Как правило, проводилось разграничение между личными и имущественными правами крестьянина: они были ограничены в разной мере, — и, следовательно, между правом сеньора на личность и на имущество зависимого крестьянина. Даже если господин обладал широкой властью над крестьянином, эта власть имела определенные правовые рамки и не была произвольной. Английские вилланы в XIII в. были несвободны и бесправны по отношению к своим лордам, но в отношениях с посторонними лицами они обладали значительными правами. Английский юрист Брайтон, писавший в период наивысшего расцвета вилланства в Англии, утверждал, что все приобретенное вилланом принадлежит его господину. Но вместе с тем он признавал: приобретенная вилланом земля считается как бы его собственностью, если лорд не «наложит на нее свою руку», и виллан может ею распоряжаться как своей и вчинять относительно ее судебные иски. Это признание особенно ценно в устах феодального юриста, который, следуя принципам римского права, приравнивал средневекового виллана к античному рабу [237] .
237
Select Passages from Bracton and Azo. Ed. F. W. Maitland. London, 1895, f. 5, 25.
Естественно, сейчас речь идет о праве, о юридическом статусе крестьянина, а не о тех фактических нарушениях и злоупотреблениях сеньоров своей властью, которые обычно происходили в феодальной действительности. Право и жизненная реальность всегда в той или иной степени расходятся, между ними существуют противоречия, но это обстоятельство не превращает права в пустую фикцию. Во всяком случае, в средневековом обществе право играло колоссальную роль в социальной жизни, не только отражая — в идеализированной, нормализованной форме — реальное положение, но и воздействуя на жизнь общества.

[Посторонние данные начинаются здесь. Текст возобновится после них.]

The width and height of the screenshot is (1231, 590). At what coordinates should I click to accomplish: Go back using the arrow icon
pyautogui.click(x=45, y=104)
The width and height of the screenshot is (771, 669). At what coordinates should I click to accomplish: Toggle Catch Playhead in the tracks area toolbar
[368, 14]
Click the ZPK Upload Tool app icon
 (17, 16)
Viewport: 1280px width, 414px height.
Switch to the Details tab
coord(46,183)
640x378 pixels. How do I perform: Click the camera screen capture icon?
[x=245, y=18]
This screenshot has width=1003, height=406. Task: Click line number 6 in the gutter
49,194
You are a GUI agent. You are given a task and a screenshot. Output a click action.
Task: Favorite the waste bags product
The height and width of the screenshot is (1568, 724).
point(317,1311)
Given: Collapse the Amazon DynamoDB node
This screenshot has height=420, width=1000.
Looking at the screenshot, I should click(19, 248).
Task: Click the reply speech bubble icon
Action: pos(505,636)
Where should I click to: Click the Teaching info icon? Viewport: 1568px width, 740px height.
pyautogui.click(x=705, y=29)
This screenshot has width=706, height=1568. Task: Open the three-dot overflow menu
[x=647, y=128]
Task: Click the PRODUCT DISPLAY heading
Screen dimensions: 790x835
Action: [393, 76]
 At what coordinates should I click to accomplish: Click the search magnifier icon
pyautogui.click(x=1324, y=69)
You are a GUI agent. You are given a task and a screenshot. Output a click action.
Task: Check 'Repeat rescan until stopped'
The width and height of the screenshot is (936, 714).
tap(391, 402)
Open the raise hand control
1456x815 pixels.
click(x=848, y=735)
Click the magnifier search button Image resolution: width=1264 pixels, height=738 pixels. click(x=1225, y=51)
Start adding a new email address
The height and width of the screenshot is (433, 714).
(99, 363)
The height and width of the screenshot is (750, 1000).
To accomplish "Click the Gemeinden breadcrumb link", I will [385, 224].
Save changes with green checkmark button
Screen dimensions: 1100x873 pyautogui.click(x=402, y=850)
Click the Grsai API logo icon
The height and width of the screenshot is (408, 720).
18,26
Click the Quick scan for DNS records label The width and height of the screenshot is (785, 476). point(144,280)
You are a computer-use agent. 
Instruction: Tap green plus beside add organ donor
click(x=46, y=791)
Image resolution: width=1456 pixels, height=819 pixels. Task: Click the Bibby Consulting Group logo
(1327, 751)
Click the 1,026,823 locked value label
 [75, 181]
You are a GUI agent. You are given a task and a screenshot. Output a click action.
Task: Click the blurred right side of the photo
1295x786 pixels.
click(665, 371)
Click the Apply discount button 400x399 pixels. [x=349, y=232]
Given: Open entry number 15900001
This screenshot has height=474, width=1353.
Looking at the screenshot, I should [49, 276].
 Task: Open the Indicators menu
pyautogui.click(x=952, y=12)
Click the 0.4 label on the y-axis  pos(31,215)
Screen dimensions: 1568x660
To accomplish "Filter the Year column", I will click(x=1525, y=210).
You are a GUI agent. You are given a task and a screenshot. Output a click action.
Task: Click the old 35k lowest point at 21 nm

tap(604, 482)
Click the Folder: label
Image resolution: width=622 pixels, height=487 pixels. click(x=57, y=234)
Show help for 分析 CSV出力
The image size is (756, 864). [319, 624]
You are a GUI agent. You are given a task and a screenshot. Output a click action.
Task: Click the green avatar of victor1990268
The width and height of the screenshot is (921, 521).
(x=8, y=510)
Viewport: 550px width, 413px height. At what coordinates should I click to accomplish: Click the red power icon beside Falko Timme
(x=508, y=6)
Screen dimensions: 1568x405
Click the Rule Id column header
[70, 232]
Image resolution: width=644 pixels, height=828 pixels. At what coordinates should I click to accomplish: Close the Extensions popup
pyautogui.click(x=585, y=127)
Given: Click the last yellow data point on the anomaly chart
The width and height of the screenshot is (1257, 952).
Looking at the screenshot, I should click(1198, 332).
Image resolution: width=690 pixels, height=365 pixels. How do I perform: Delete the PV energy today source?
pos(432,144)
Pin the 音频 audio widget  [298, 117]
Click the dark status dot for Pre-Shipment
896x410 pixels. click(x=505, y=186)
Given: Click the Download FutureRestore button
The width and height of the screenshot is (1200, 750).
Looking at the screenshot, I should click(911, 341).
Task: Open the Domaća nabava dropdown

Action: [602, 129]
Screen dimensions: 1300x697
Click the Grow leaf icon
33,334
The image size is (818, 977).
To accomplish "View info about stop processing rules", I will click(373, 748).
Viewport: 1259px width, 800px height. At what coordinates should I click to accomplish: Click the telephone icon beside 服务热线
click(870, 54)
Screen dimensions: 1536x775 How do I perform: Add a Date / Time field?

Представление о том, что в средние века господствовало «право сильного» или даже «кулачное право», — по меньшей мере односторонне. Господство «права сильного» наступало обычно в моменты нарушения нормального течения жизни: в периоды войн, в обстановке чужеземного господства, при обострении классовой борьбы и в особенности когда феодалы учиняли расправу над побежденными крестьянами; «право сильного» ощущалось на большой дороге, в других мало доступных для правосудия местах. Но «право сильного» было не правом, а прямым насилием, которое современниками так и осознавалось. То было вопиющим нарушением закона, права, нормы и должно было подвергнуться искоренению.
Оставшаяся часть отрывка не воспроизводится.